* [Task directions]: Copy the following records word for word.

* [Provided entries]:
-- Start --

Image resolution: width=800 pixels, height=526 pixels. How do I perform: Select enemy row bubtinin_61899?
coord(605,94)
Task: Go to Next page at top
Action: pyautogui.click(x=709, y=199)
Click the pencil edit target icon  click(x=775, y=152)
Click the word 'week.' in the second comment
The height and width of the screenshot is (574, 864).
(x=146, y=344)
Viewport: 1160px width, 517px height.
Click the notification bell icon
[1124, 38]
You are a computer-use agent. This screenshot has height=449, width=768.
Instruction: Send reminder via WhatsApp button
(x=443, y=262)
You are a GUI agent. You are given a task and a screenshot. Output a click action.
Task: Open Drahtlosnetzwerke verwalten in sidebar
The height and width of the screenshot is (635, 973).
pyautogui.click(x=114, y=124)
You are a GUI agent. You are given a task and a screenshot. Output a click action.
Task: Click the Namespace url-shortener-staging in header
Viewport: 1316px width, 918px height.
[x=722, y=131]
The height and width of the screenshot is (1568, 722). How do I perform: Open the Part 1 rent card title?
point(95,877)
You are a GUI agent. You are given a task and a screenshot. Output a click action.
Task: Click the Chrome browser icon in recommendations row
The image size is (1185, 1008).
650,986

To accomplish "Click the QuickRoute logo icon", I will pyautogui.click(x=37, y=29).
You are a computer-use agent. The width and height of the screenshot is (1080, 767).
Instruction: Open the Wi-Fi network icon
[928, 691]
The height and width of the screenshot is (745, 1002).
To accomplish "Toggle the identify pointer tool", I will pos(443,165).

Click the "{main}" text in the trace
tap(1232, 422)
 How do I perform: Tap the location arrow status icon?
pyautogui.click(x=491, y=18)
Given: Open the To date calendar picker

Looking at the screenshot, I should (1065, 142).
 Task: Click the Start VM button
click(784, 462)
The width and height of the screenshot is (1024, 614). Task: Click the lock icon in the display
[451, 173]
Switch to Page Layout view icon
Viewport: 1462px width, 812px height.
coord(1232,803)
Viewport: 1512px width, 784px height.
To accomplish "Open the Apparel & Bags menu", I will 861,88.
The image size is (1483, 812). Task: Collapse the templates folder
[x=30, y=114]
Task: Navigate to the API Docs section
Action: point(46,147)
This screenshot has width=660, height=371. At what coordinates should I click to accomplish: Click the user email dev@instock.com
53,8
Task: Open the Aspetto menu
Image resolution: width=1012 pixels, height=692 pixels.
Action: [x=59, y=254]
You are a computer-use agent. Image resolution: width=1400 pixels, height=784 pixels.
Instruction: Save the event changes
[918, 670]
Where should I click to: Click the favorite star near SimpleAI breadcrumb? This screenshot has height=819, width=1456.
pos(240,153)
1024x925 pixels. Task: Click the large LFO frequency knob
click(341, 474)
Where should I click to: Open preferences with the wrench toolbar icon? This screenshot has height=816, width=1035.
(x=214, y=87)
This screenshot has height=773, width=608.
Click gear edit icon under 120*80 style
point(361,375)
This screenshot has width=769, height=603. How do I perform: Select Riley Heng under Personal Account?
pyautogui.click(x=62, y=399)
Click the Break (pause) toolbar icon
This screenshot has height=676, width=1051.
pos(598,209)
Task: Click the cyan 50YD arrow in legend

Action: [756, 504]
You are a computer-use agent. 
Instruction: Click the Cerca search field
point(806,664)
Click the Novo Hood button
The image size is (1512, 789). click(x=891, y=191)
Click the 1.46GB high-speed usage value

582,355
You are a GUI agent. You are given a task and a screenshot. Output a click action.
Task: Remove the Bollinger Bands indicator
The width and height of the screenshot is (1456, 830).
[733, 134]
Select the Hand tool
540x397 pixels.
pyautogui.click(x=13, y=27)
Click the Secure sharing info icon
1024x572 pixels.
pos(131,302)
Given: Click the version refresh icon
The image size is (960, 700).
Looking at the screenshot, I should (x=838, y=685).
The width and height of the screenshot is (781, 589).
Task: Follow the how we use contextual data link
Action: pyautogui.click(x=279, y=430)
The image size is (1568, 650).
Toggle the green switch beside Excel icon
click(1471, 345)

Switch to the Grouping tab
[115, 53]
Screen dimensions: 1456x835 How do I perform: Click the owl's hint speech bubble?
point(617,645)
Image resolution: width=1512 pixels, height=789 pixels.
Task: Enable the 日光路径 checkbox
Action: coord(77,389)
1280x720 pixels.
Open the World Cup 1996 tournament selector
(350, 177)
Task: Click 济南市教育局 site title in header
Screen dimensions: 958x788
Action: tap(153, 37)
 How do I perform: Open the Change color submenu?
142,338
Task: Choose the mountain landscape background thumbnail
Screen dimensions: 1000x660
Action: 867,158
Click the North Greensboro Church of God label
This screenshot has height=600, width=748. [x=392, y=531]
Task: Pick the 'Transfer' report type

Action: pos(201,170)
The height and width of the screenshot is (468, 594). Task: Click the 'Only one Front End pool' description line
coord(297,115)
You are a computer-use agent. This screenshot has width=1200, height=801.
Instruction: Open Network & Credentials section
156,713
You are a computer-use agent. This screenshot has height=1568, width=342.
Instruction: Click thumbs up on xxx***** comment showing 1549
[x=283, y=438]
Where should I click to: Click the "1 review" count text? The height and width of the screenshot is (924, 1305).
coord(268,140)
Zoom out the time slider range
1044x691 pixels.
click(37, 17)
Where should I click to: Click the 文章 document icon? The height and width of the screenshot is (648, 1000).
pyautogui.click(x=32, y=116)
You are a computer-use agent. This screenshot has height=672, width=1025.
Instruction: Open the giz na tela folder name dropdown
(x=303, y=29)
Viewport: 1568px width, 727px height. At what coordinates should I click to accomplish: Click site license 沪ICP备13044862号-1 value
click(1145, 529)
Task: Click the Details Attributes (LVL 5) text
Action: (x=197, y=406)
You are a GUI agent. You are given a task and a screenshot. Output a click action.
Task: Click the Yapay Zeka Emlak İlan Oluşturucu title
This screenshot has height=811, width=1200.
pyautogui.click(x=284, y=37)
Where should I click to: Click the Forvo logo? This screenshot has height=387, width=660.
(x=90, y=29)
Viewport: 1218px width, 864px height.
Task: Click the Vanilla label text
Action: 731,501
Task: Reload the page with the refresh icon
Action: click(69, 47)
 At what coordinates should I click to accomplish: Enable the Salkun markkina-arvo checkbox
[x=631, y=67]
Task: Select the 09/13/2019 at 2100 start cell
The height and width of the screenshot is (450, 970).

-- End --

* [Output below]:
Image resolution: width=800 pixels, height=526 pixels. How do I perform: Select enemy row bubtinin_61899?
coord(605,94)
Task: Go to Next page at top
Action: pyautogui.click(x=709, y=199)
Click the pencil edit target icon  click(x=775, y=152)
Click the word 'week.' in the second comment
The height and width of the screenshot is (574, 864).
(x=146, y=344)
Viewport: 1160px width, 517px height.
Click the notification bell icon
[1124, 38]
You are a computer-use agent. This screenshot has height=449, width=768.
Instruction: Send reminder via WhatsApp button
(x=443, y=262)
You are a GUI agent. You are given a task and a screenshot. Output a click action.
Task: Open Drahtlosnetzwerke verwalten in sidebar
The height and width of the screenshot is (635, 973).
pyautogui.click(x=114, y=124)
You are a GUI agent. You are given a task and a screenshot. Output a click action.
Task: Click the Namespace url-shortener-staging in header
Viewport: 1316px width, 918px height.
[x=722, y=131]
The height and width of the screenshot is (1568, 722). How do I perform: Open the Part 1 rent card title?
point(95,877)
You are a GUI agent. You are given a task and a screenshot. Output a click action.
Task: Click the Chrome browser icon in recommendations row
The image size is (1185, 1008).
650,986

To accomplish "Click the QuickRoute logo icon", I will pyautogui.click(x=37, y=29).
You are a computer-use agent. The width and height of the screenshot is (1080, 767).
Instruction: Open the Wi-Fi network icon
[928, 691]
The height and width of the screenshot is (745, 1002).
To accomplish "Toggle the identify pointer tool", I will pos(443,165).

Click the "{main}" text in the trace
tap(1232, 422)
 How do I perform: Tap the location arrow status icon?
pyautogui.click(x=491, y=18)
Given: Open the To date calendar picker

Looking at the screenshot, I should (1065, 142).
 Task: Click the Start VM button
click(784, 462)
The width and height of the screenshot is (1024, 614). Task: Click the lock icon in the display
[451, 173]
Switch to Page Layout view icon
Viewport: 1462px width, 812px height.
coord(1232,803)
Viewport: 1512px width, 784px height.
To accomplish "Open the Apparel & Bags menu", I will 861,88.
The image size is (1483, 812). Task: Collapse the templates folder
[x=30, y=114]
Task: Navigate to the API Docs section
Action: point(46,147)
This screenshot has width=660, height=371. At what coordinates should I click to accomplish: Click the user email dev@instock.com
53,8
Task: Open the Aspetto menu
Image resolution: width=1012 pixels, height=692 pixels.
Action: [x=59, y=254]
You are a computer-use agent. Image resolution: width=1400 pixels, height=784 pixels.
Instruction: Save the event changes
[918, 670]
Where should I click to: Click the favorite star near SimpleAI breadcrumb? This screenshot has height=819, width=1456.
pos(240,153)
1024x925 pixels. Task: Click the large LFO frequency knob
click(341, 474)
Where should I click to: Open preferences with the wrench toolbar icon? This screenshot has height=816, width=1035.
(x=214, y=87)
This screenshot has height=773, width=608.
Click gear edit icon under 120*80 style
point(361,375)
This screenshot has width=769, height=603. How do I perform: Select Riley Heng under Personal Account?
pyautogui.click(x=62, y=399)
Click the Break (pause) toolbar icon
This screenshot has height=676, width=1051.
pos(598,209)
Task: Click the cyan 50YD arrow in legend

Action: [756, 504]
You are a computer-use agent. 
Instruction: Click the Cerca search field
point(806,664)
Click the Novo Hood button
The image size is (1512, 789). click(x=891, y=191)
Click the 1.46GB high-speed usage value

582,355
You are a GUI agent. You are given a task and a screenshot. Output a click action.
Task: Remove the Bollinger Bands indicator
The width and height of the screenshot is (1456, 830).
[733, 134]
Select the Hand tool
540x397 pixels.
pyautogui.click(x=13, y=27)
Click the Secure sharing info icon
1024x572 pixels.
pos(131,302)
Given: Click the version refresh icon
The image size is (960, 700).
Looking at the screenshot, I should (x=838, y=685).
The width and height of the screenshot is (781, 589).
Task: Follow the how we use contextual data link
Action: pyautogui.click(x=279, y=430)
The image size is (1568, 650).
Toggle the green switch beside Excel icon
click(1471, 345)

Switch to the Grouping tab
[115, 53]
Screen dimensions: 1456x835 How do I perform: Click the owl's hint speech bubble?
point(617,645)
Image resolution: width=1512 pixels, height=789 pixels.
Task: Enable the 日光路径 checkbox
Action: coord(77,389)
1280x720 pixels.
Open the World Cup 1996 tournament selector
(350, 177)
Task: Click 济南市教育局 site title in header
Screen dimensions: 958x788
Action: tap(153, 37)
 How do I perform: Open the Change color submenu?
142,338
Task: Choose the mountain landscape background thumbnail
Screen dimensions: 1000x660
Action: 867,158
Click the North Greensboro Church of God label
This screenshot has height=600, width=748. [x=392, y=531]
Task: Pick the 'Transfer' report type

Action: pos(201,170)
The height and width of the screenshot is (468, 594). Task: Click the 'Only one Front End pool' description line
coord(297,115)
You are a computer-use agent. This screenshot has width=1200, height=801.
Instruction: Open Network & Credentials section
156,713
You are a computer-use agent. This screenshot has height=1568, width=342.
Instruction: Click thumbs up on xxx***** comment showing 1549
[x=283, y=438]
Where should I click to: Click the "1 review" count text? The height and width of the screenshot is (924, 1305).
coord(268,140)
Zoom out the time slider range
1044x691 pixels.
click(37, 17)
Where should I click to: Click the 文章 document icon? The height and width of the screenshot is (648, 1000).
pyautogui.click(x=32, y=116)
You are a computer-use agent. This screenshot has height=672, width=1025.
Instruction: Open the giz na tela folder name dropdown
(x=303, y=29)
Viewport: 1568px width, 727px height. At what coordinates should I click to accomplish: Click site license 沪ICP备13044862号-1 value
click(1145, 529)
Task: Click the Details Attributes (LVL 5) text
Action: (x=197, y=406)
You are a GUI agent. You are given a task and a screenshot. Output a click action.
Task: Click the Yapay Zeka Emlak İlan Oluşturucu title
This screenshot has height=811, width=1200.
pyautogui.click(x=284, y=37)
Where should I click to: Click the Forvo logo? This screenshot has height=387, width=660.
(x=90, y=29)
Viewport: 1218px width, 864px height.
Task: Click the Vanilla label text
Action: 731,501
Task: Reload the page with the refresh icon
Action: click(69, 47)
 At what coordinates should I click to accomplish: Enable the Salkun markkina-arvo checkbox
[x=631, y=67]
Task: Select the 09/13/2019 at 2100 start cell
The height and width of the screenshot is (450, 970).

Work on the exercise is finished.